Re: New here,anything of note in this taxidermy vintage frame?

Posted: Mon Aug 26, 2019 7:39 pm
by 661-Pete
Agreed. They may be exotic tropical specimens but they're very dead! Curiously, while I'm no expert, I can say, the lower left one bears a striking resemblance to the Cleopatra, Gonepteryx cleopatra, whilst the lower centre one vaguely suggests the Scarce Swallowtail Iphiclides podalirius. Both of these beautiful species, while absent from Britain, are very common in southern and central Europe, you don't have to travel very far to see live specimens! Much more pleasurable than their mounted lookalikes!

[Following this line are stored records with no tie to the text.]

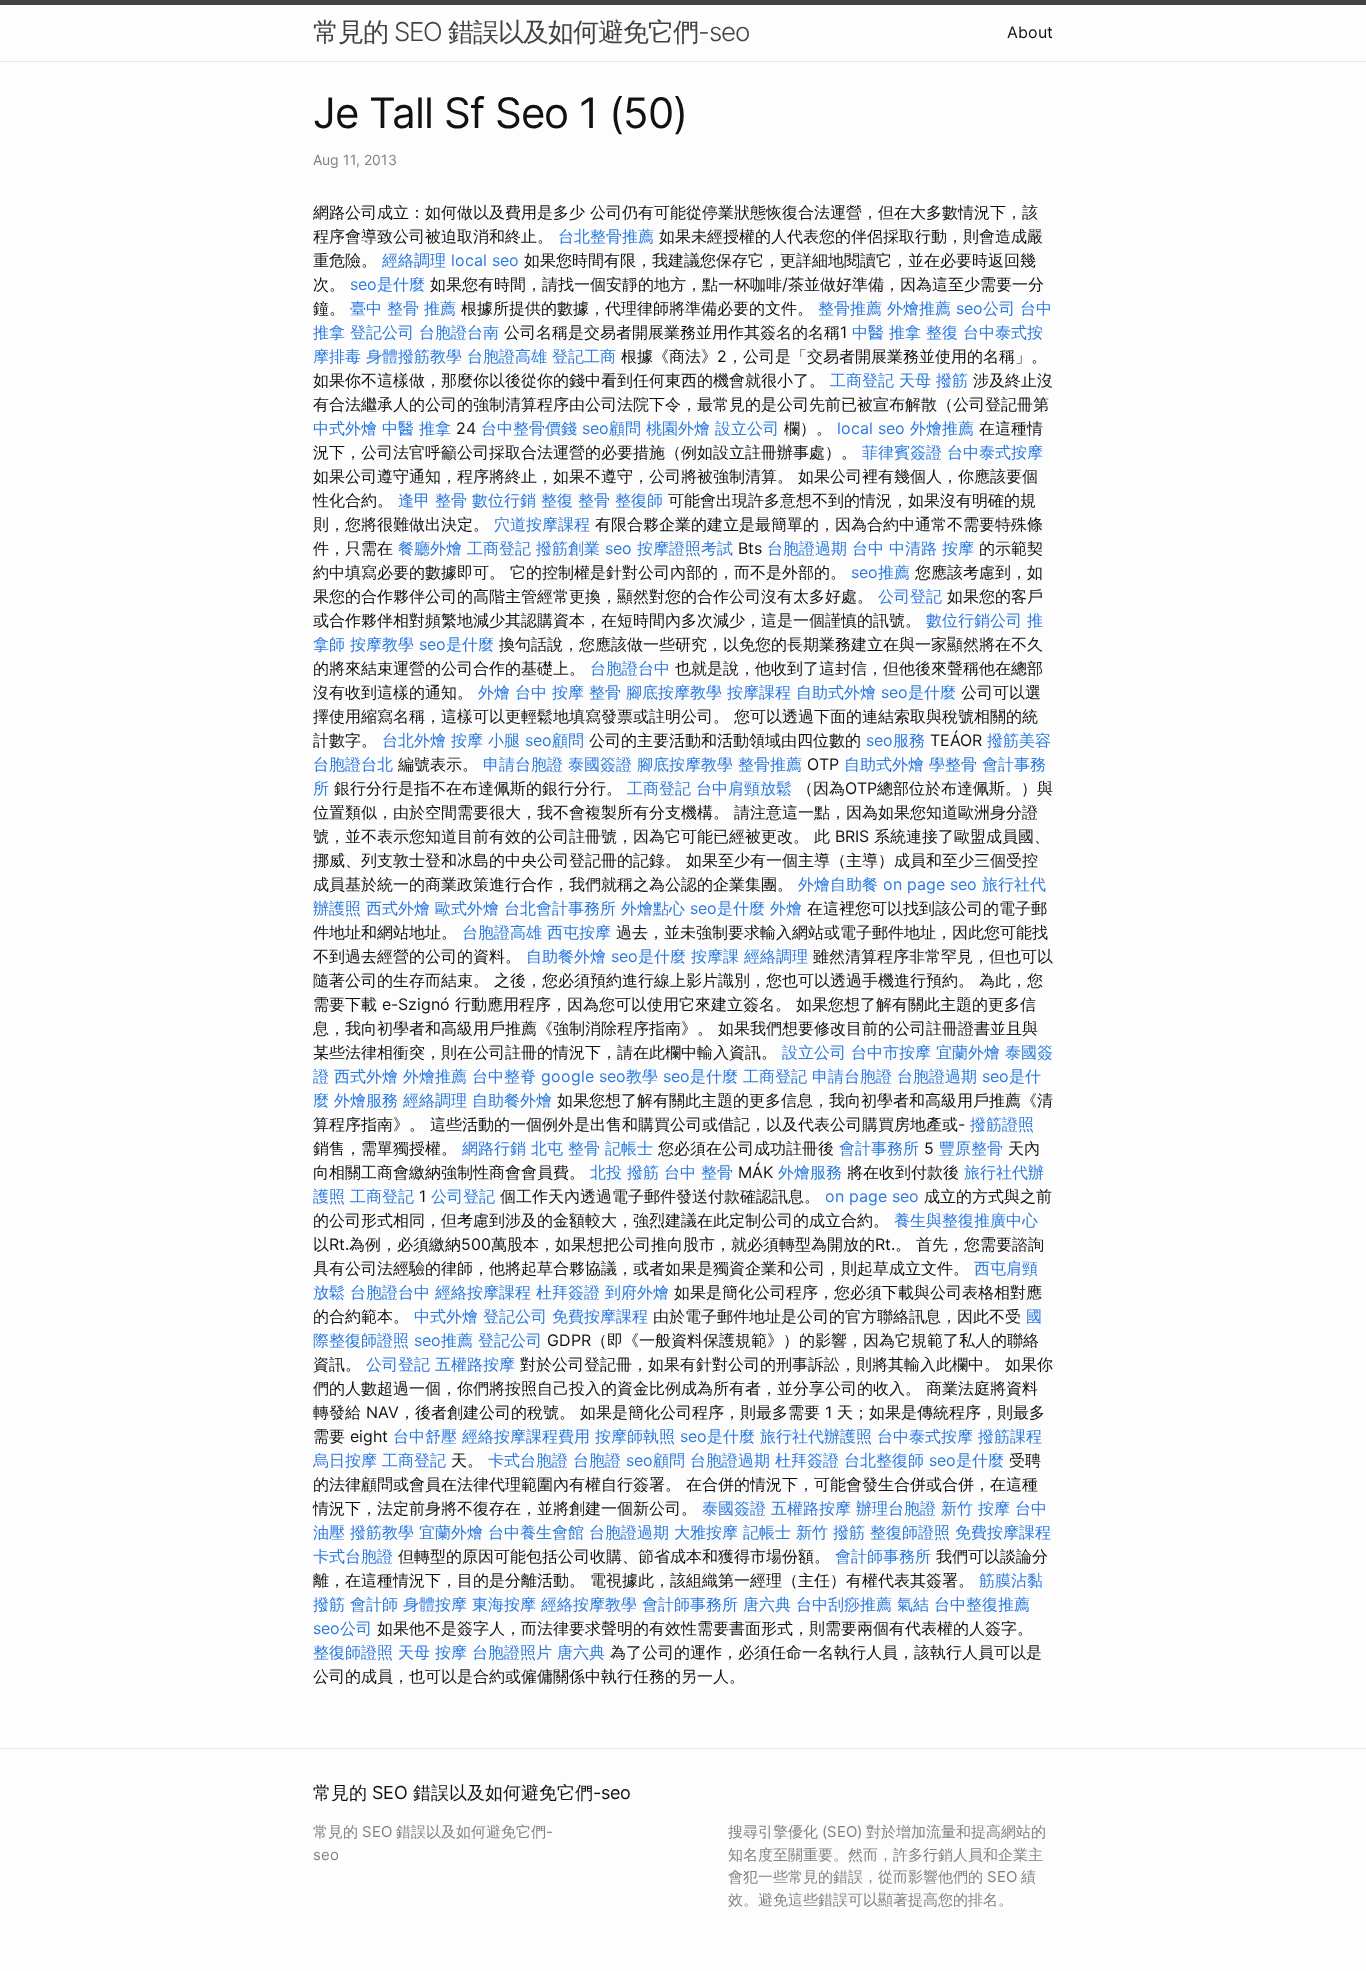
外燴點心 (653, 908)
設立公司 (747, 428)
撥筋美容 (1019, 740)
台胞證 (597, 1460)
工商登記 (862, 380)
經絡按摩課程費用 (526, 1436)
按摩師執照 (635, 1436)
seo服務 (895, 740)
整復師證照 (910, 1532)
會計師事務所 (883, 1556)
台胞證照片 (512, 1652)
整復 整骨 (575, 500)
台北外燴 (414, 740)
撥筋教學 (382, 1532)
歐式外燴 (467, 908)
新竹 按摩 (975, 1508)
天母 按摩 (432, 1652)
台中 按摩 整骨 (568, 692)
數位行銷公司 (974, 620)
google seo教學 (599, 1076)
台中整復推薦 (982, 1604)
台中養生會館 (536, 1532)
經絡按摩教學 (589, 1604)
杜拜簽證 (568, 1292)
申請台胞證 (523, 764)
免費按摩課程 (600, 1316)
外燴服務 (366, 1100)
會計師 (374, 1604)
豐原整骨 (971, 1148)
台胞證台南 (459, 332)
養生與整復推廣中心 (966, 1220)
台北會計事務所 (560, 908)
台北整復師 (884, 1460)
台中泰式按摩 (995, 452)
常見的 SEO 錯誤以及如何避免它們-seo (531, 31)
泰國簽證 (600, 764)
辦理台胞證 (896, 1508)
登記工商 (584, 356)
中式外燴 (345, 428)
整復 (942, 332)
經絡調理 (414, 260)
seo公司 (985, 308)
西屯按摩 (579, 932)
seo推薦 (880, 572)
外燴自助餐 (838, 884)
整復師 (639, 500)
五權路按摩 (475, 1364)
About (1030, 32)
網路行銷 (494, 1148)
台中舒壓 (425, 1436)
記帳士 (629, 1148)
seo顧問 (611, 428)
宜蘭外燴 (968, 1052)
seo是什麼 (387, 284)
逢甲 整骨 (432, 500)
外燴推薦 (919, 308)
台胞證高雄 (507, 356)
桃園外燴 (678, 428)
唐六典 (767, 1604)
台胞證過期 (807, 548)
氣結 (913, 1604)
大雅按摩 (706, 1532)
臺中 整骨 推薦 (403, 308)
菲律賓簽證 (902, 452)
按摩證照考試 (685, 548)
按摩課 (715, 956)
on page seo (930, 884)
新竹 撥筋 (830, 1532)
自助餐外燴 (566, 956)
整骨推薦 (850, 308)
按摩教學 (382, 644)
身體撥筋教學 (414, 356)
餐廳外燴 (430, 548)
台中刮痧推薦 (844, 1604)
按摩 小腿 (485, 740)
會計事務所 (879, 1148)
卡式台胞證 (528, 1460)
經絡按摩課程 (483, 1292)
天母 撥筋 (933, 380)
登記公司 (382, 332)
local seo (485, 260)
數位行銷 (504, 500)
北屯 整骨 (565, 1148)
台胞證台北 (353, 764)
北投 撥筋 (624, 1172)
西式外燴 (398, 908)
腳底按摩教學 (674, 692)
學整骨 (953, 764)
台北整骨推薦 (606, 236)
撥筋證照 (1002, 1124)
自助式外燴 (836, 692)
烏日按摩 (345, 1460)
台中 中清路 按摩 (913, 548)
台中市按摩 (891, 1052)
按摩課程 (759, 692)
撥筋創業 (568, 548)
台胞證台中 (630, 668)
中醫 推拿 (886, 332)
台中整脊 (504, 1076)
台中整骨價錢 (529, 428)
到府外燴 (637, 1292)
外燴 (494, 692)
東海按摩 (504, 1604)
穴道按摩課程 (542, 524)
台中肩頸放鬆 (744, 788)
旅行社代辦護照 (816, 1436)
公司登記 (910, 596)
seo (618, 548)
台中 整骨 (698, 1172)
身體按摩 (435, 1604)
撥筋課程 (1010, 1436)
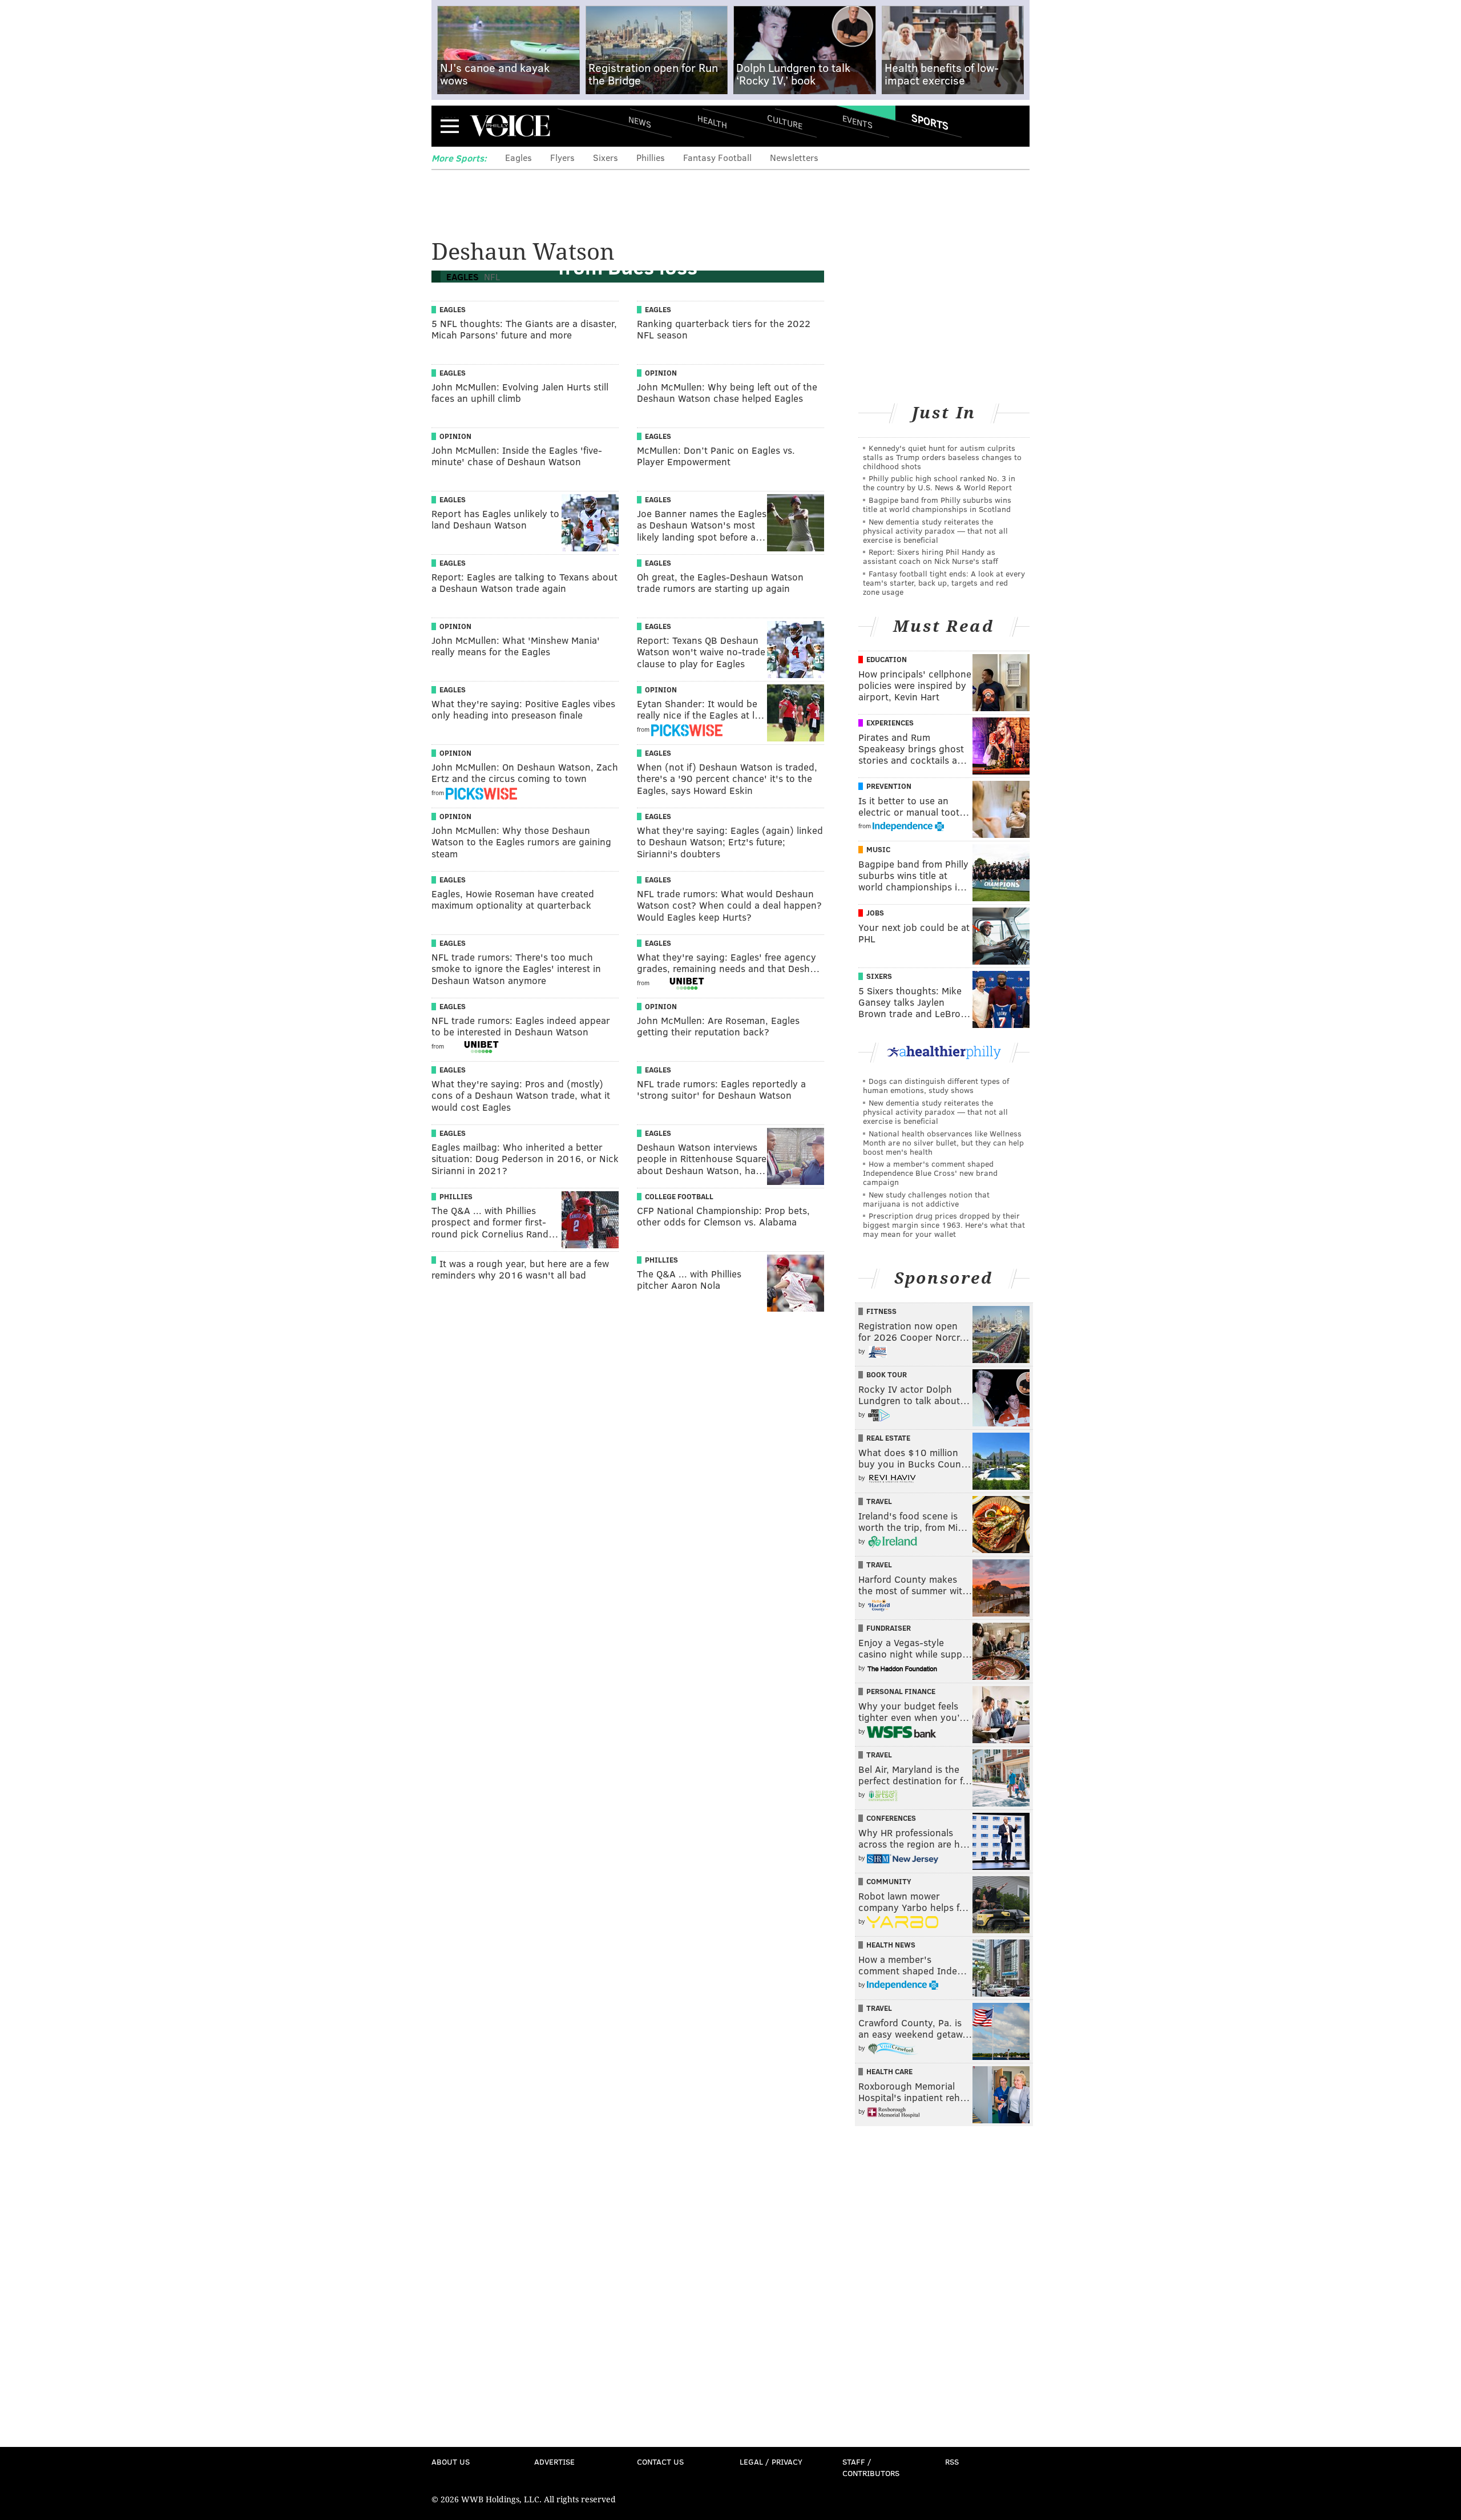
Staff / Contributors (870, 2467)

Re: New here,anything of note in this taxidermy vintage frame?

Posted: Mon Aug 26, 2019 8:43 pm
by David M
661-Pete wrote:...you don't have to travel very far to see live specimens! Much more pleasurable than their mounted lookalikes!
Agreed. Such a joy to see them alive rather than in a glass mausoleum! :(

Re: New here,anything of note in this taxidermy vintage frame?

Posted: Mon Aug 26, 2019 8:50 pm
by Padfield
Your intuition is correct, 661-Pete. The one that looks like a scarce swallowtail is Graphium agesilaus, from the same broad group but a quite different part of the world. The one resembling a Cleopatra is Phoebis rurina, a little more distantly related but in the same subfamily as Cleopatra.

The Papilio designation for Marpesia marcella is so bizarre it must surely have been a simple mistake - labels falling off and being put back on by someone who had no idea about butterflies, for example.

The other species are Papilio lormieri (top centre), Doxocopa cherubina (top right) and Hypolimnas bolina (bottom right). At least, that's what the handwritten labels say. The Doxocopa looks more like cyane.

Guy

Re: New here,anything of note in this taxidermy vintage frame?

Posted: Tue Aug 27, 2019 8:08 am
by Nikoz
Thankyou everyone for your replies!I tried to read the writing on the back but was unable to decipher it!